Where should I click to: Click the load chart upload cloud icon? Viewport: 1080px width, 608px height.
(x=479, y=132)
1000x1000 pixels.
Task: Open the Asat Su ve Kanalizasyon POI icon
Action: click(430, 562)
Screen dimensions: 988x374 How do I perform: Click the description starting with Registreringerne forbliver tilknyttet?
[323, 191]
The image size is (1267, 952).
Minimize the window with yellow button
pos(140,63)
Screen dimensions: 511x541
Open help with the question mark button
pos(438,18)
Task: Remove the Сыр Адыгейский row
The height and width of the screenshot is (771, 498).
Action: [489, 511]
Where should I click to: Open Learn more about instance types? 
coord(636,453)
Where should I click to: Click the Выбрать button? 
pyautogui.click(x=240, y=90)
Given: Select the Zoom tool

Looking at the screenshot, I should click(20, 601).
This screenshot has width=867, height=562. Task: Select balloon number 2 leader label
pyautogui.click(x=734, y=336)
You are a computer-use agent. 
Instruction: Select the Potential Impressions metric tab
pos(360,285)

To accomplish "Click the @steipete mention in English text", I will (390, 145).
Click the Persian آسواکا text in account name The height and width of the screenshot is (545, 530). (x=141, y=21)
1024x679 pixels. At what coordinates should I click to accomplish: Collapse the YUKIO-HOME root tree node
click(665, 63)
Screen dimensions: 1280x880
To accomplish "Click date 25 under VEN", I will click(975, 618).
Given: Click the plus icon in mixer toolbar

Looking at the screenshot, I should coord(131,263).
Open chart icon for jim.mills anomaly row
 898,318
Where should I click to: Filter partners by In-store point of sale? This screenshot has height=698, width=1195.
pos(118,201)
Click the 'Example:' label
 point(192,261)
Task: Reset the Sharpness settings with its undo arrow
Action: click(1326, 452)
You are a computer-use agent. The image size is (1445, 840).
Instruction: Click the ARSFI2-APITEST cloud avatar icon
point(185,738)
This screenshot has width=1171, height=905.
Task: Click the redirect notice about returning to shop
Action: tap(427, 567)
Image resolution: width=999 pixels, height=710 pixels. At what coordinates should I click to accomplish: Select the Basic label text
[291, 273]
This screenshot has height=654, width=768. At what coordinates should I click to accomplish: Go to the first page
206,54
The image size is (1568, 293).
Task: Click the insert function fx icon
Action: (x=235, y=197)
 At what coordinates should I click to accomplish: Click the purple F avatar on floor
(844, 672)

________________

◆ **TASK**
Extract every record. Keep wording exact.

◆ **RESPONSE BELOW**
Where should I click to: Click the load chart upload cloud icon? Viewport: 1080px width, 608px height.
(x=479, y=132)
1000x1000 pixels.
Task: Open the Asat Su ve Kanalizasyon POI icon
Action: click(430, 562)
Screen dimensions: 988x374 How do I perform: Click the description starting with Registreringerne forbliver tilknyttet?
[323, 191]
The image size is (1267, 952).
Minimize the window with yellow button
pos(140,63)
Screen dimensions: 511x541
Open help with the question mark button
pos(438,18)
Task: Remove the Сыр Адыгейский row
The height and width of the screenshot is (771, 498).
Action: [489, 511]
Where should I click to: Open Learn more about instance types? 
coord(636,453)
Where should I click to: Click the Выбрать button? 
pyautogui.click(x=240, y=90)
Given: Select the Zoom tool

Looking at the screenshot, I should click(20, 601).
This screenshot has width=867, height=562. Task: Select balloon number 2 leader label
pyautogui.click(x=734, y=336)
You are a computer-use agent. 
Instruction: Select the Potential Impressions metric tab
pos(360,285)

To accomplish "Click the @steipete mention in English text", I will (390, 145).
Click the Persian آسواکا text in account name The height and width of the screenshot is (545, 530). (x=141, y=21)
1024x679 pixels. At what coordinates should I click to accomplish: Collapse the YUKIO-HOME root tree node
click(665, 63)
Screen dimensions: 1280x880
To accomplish "Click date 25 under VEN", I will click(975, 618).
Given: Click the plus icon in mixer toolbar

Looking at the screenshot, I should coord(131,263).
Open chart icon for jim.mills anomaly row
 898,318
Where should I click to: Filter partners by In-store point of sale? This screenshot has height=698, width=1195.
pos(118,201)
Click the 'Example:' label
 point(192,261)
Task: Reset the Sharpness settings with its undo arrow
Action: click(1326, 452)
You are a computer-use agent. The image size is (1445, 840).
Instruction: Click the ARSFI2-APITEST cloud avatar icon
point(185,738)
This screenshot has width=1171, height=905.
Task: Click the redirect notice about returning to shop
Action: tap(427, 567)
Image resolution: width=999 pixels, height=710 pixels. At what coordinates should I click to accomplish: Select the Basic label text
[291, 273]
This screenshot has height=654, width=768. At what coordinates should I click to accomplish: Go to the first page
206,54
The image size is (1568, 293).
Task: Click the insert function fx icon
Action: (x=235, y=197)
 At what coordinates should I click to accomplish: Click the purple F avatar on floor
(844, 672)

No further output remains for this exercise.